Today’s workplace can be challenging, even dysfunctional, and many things may seem outside of your control – like climbing the corporate ladder. Are you trying to improve your skills and get promoted amidst these roadblocks? Did you know that you might be sabotaging your efforts with seven flawed behaviors?
Not only that, but you may also be contributing to the challenges and dysfunctions of your organization.
The good news is that not all is lost – you have more control over your career path than you think!
As I shed some light on these dysfunctional behaviors, try to see if any of them resonate with you.
Black or White Thinking: This is an and / or mentality that represents inflexible thinking. Something must be either one way or another, and there is no in-between. Thinking in this way makes it difficult to collaborate, brainstorm, give and receive feedback, and think outside of the box.
Thinking the Worst: If you frequently think the worst, you are automatically setting yourself and your team up for failure. This type of thinking is demotivating and will instantly impact your business goals in a negative way.
Mind Reading: If you think you know what someone else is thinking, what they will say, or what they will do next, you are mind reading. This causes faulty communication and stifles otherwise productive conversations.
Should / Must Statements: Here are some examples of this type of dysfunctional behavior: “We have to do it this way; this is how we’ve always done it.” Or “You should go to the business event otherwise, people will think you’re being rude.” Use caution before using the words “should, must, have to” and the like.
Emotional Reasoning: This is the act of justifying – your behavior or the behavior of another. There is a difference between explaining and justifying. Explaining is about relaying the facts and taking accountability during the explanation. Emotional reasoning, or justifying, is about trying to get yourself or someone else off the hook.
Filtering: The behavior of sifting through all the information and focusing only on the negative is called filtering. There may be plenty of positive information or feedback but if you are in the habit of landing on the negative then you’re filtering. This will devastate self-esteem and motivation.

**PROBLEM SET**.
A. In the passage on dysfunctional workplace behaviors, what is the behavior of sifting through all the information and focusing only on the negative called?
B. Transcribe the passage on dysfunctional workplace behaviors from "The good news" up to and including "of the box.".
The listing comes from a separate source.

**DATA RECORDS**.
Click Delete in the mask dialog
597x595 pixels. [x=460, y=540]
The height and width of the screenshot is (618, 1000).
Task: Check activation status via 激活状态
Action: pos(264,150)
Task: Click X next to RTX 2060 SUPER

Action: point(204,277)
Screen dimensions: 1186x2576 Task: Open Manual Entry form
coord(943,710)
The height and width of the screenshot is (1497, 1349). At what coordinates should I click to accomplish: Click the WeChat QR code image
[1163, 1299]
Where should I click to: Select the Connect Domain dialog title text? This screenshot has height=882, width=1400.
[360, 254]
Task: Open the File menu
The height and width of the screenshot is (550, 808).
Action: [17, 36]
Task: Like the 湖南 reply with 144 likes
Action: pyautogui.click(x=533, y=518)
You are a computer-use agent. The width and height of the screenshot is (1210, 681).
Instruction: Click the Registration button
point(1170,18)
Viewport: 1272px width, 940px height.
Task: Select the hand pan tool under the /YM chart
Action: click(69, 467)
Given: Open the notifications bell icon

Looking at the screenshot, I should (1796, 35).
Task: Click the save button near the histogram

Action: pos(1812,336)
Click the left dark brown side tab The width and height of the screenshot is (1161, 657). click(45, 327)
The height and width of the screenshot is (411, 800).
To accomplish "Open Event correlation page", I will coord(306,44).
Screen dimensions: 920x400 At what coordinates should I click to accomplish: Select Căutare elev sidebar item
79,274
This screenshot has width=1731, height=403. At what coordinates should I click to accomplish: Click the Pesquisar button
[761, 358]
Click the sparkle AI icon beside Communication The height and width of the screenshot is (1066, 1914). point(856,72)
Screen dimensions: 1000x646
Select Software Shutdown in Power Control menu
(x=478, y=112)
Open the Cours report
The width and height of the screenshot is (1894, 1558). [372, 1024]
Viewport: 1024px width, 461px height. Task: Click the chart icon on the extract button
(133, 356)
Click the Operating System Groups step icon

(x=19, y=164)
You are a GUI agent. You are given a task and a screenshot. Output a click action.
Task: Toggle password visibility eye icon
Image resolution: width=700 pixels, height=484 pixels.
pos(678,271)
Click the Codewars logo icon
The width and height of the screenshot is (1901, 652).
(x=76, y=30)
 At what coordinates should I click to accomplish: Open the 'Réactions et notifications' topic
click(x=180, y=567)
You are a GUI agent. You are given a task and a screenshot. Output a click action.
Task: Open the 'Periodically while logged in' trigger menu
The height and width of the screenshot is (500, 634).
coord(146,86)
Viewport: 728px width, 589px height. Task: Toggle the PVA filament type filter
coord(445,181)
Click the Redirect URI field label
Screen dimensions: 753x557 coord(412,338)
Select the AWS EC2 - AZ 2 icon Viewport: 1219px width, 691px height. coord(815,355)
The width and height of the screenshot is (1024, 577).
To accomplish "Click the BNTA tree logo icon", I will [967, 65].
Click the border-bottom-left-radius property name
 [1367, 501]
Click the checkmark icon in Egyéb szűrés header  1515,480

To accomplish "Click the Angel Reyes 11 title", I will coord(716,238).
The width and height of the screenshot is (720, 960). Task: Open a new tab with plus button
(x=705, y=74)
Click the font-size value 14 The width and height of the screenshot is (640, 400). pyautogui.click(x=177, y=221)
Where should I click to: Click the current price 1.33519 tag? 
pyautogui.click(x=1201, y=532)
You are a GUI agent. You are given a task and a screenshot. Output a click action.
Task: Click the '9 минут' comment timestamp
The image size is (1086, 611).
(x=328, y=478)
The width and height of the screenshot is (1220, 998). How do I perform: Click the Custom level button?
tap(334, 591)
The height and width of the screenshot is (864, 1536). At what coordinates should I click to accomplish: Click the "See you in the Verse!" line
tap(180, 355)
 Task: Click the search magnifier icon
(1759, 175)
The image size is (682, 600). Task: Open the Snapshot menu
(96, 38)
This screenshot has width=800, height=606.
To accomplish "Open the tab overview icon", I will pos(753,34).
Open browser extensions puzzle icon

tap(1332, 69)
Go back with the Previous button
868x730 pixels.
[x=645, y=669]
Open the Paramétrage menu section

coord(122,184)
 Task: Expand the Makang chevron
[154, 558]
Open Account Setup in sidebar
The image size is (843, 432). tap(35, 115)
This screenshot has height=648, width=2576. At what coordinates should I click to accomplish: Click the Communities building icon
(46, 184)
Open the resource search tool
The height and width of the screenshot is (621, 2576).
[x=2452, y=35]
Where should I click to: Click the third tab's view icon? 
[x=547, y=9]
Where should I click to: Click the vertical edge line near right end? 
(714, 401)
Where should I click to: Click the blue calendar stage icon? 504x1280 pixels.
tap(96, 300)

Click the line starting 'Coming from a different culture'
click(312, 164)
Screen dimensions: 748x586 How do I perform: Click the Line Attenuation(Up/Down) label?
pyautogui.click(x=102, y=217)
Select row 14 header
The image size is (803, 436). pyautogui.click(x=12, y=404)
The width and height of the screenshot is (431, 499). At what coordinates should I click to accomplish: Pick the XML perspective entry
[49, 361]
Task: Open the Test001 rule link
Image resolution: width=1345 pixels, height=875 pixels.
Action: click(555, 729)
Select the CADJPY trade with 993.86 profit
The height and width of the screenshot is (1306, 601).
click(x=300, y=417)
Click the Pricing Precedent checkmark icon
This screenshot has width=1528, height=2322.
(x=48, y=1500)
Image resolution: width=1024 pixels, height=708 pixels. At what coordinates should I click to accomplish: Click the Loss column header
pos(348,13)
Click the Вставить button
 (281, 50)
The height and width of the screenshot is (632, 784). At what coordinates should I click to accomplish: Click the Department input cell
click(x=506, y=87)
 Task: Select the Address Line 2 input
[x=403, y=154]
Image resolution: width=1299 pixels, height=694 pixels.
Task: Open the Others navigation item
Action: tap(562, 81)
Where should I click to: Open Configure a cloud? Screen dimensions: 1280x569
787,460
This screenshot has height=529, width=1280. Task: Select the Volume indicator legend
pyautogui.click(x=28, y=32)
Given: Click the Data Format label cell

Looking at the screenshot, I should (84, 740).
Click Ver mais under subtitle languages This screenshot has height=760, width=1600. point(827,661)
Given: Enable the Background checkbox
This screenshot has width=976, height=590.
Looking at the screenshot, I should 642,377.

**ANSWERS**.
A. Filtering.

B.
The good news is that not all is lost – you have more control over your career path than you think!
As I shed some light on these dysfunctional behaviors, try to see if any of them resonate with you.
Black or White Thinking: This is an and / or mentality that represents inflexible thinking. Something must be either one way or another, and there is no in-between. Thinking in this way makes it difficult to collaborate, brainstorm, give and receive feedback, and think outside of the box.